WHAT TO PRODUCE: Give back every record below in full and exactly, but without a single image.

INFORMATION:
----------------------------------------
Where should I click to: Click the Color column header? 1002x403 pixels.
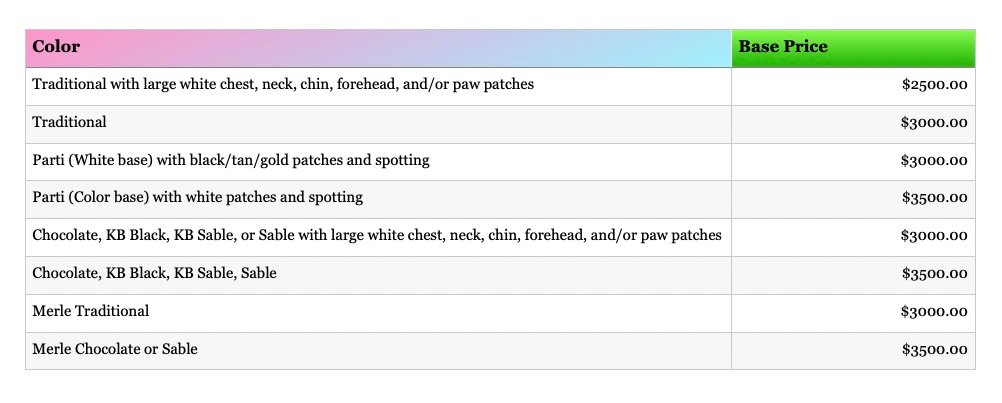coord(57,47)
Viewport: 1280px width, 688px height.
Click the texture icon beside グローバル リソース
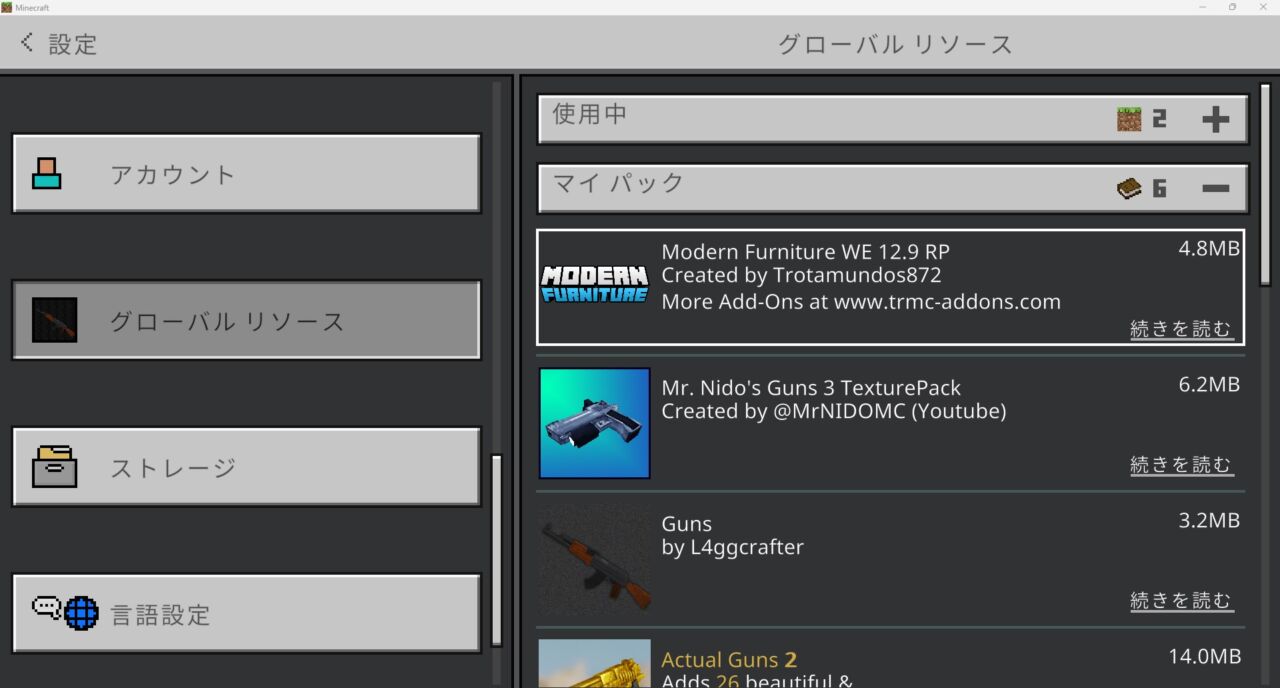pyautogui.click(x=54, y=320)
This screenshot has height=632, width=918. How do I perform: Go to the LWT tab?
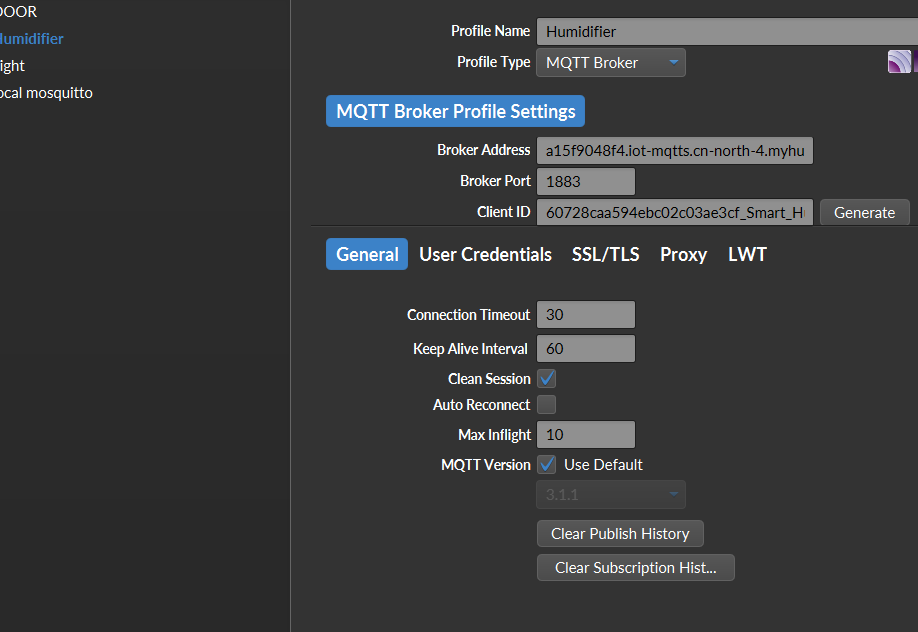point(747,255)
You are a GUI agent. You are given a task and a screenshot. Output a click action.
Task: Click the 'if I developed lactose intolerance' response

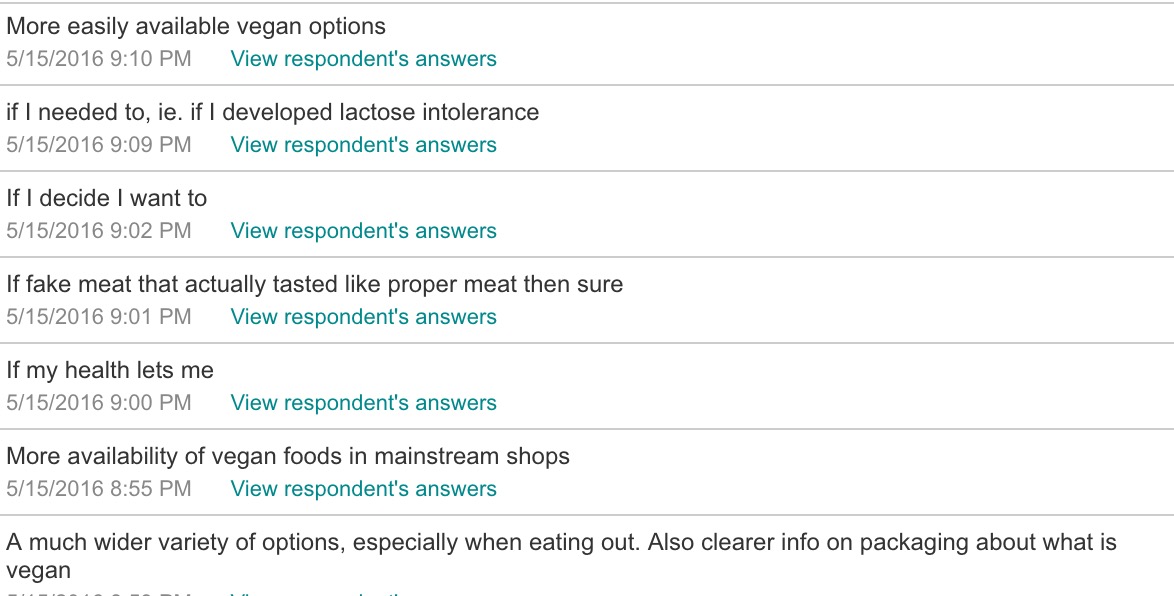[273, 112]
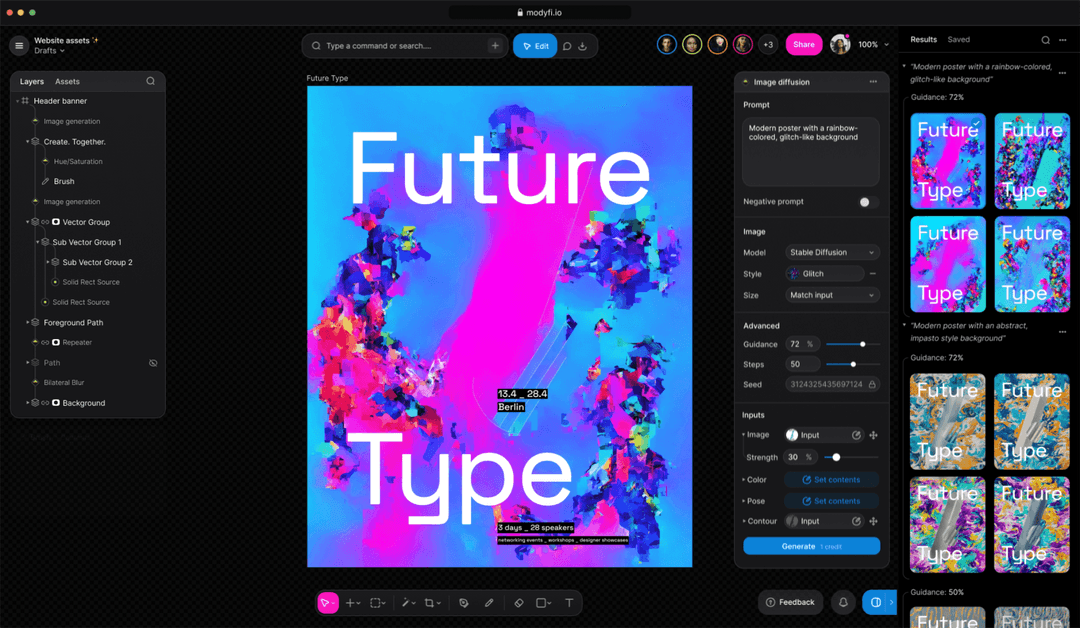Open the Size dropdown set to Match input

(832, 295)
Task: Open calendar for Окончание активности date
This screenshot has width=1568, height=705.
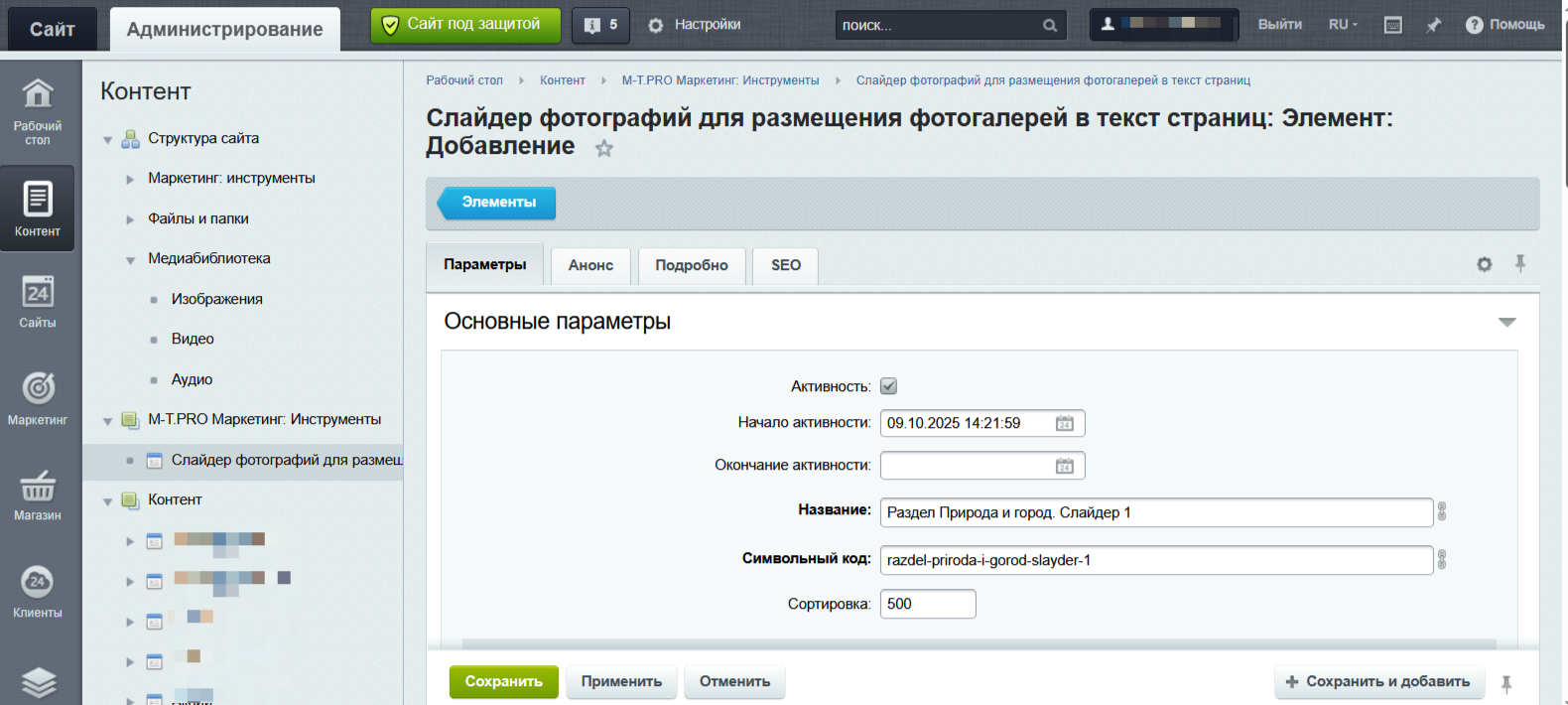Action: coord(1064,467)
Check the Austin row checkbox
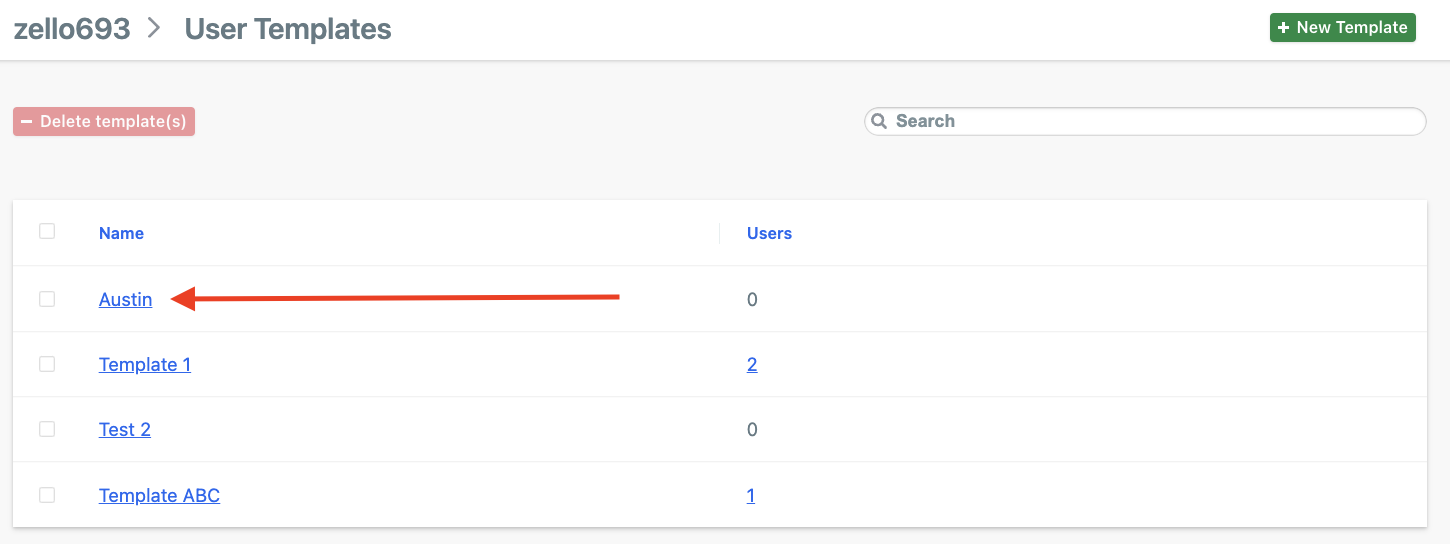 point(47,299)
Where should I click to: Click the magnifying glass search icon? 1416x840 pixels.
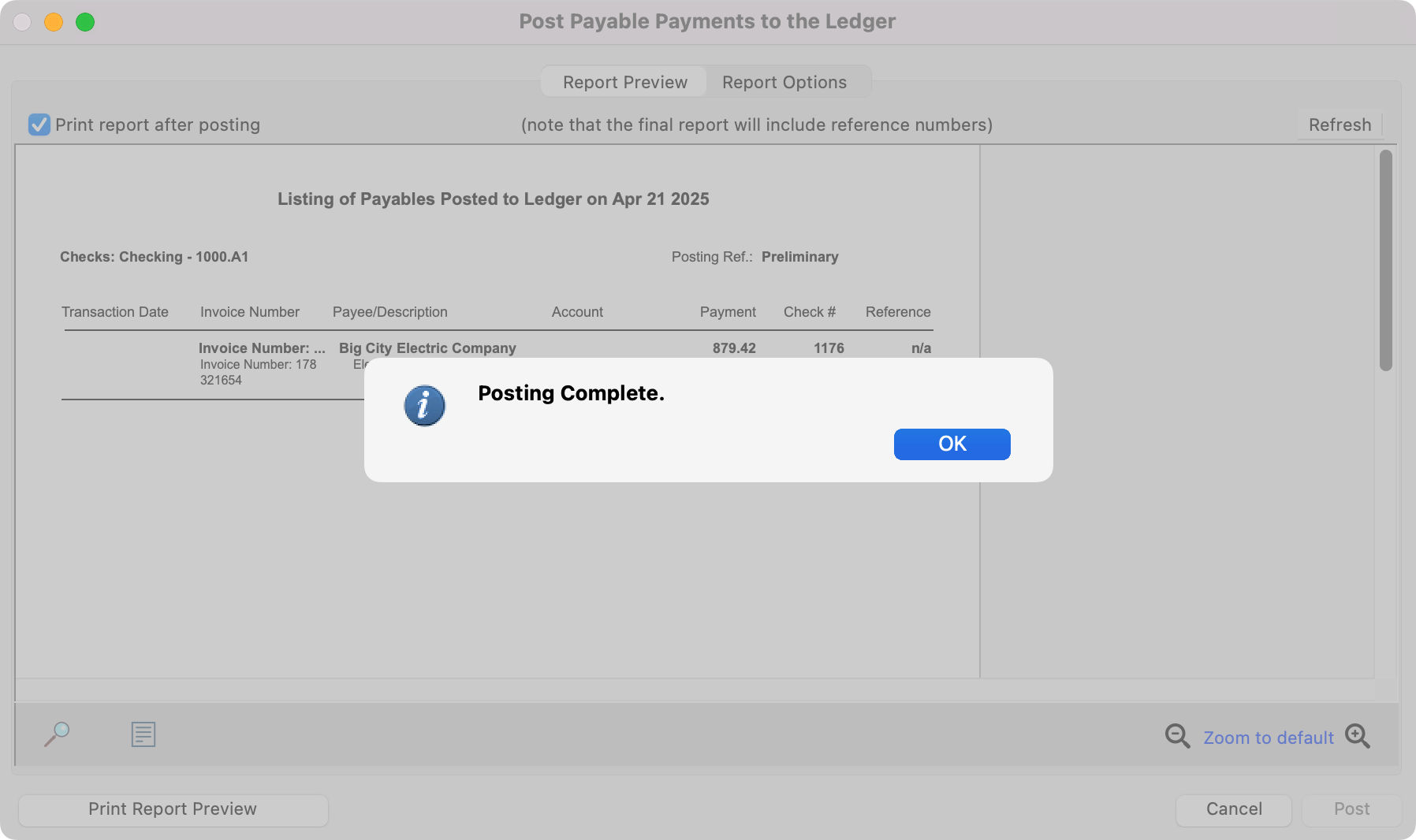[57, 734]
----------------------------------------
SOLUTION TO THIS PROBLEM:
Where should I click to: Click the Color column header? 1002x403 pixels.
coord(57,47)
Viewport: 1280px width, 688px height.
Click the texture icon beside グローバル リソース
pyautogui.click(x=54, y=320)
This screenshot has height=632, width=918. How do I perform: Go to the LWT tab?
point(747,255)
You are a GUI agent. You are given a task and a screenshot. Output a click action.
Task: Click the 'if I developed lactose intolerance' response

[273, 112]
Open the Size dropdown set to Match input

(832, 295)
Task: Open calendar for Окончание активности date
This screenshot has width=1568, height=705.
Action: coord(1064,467)
Check the Austin row checkbox
 point(47,299)
Where should I click to: Click the magnifying glass search icon? 1416x840 pixels.
[57, 734]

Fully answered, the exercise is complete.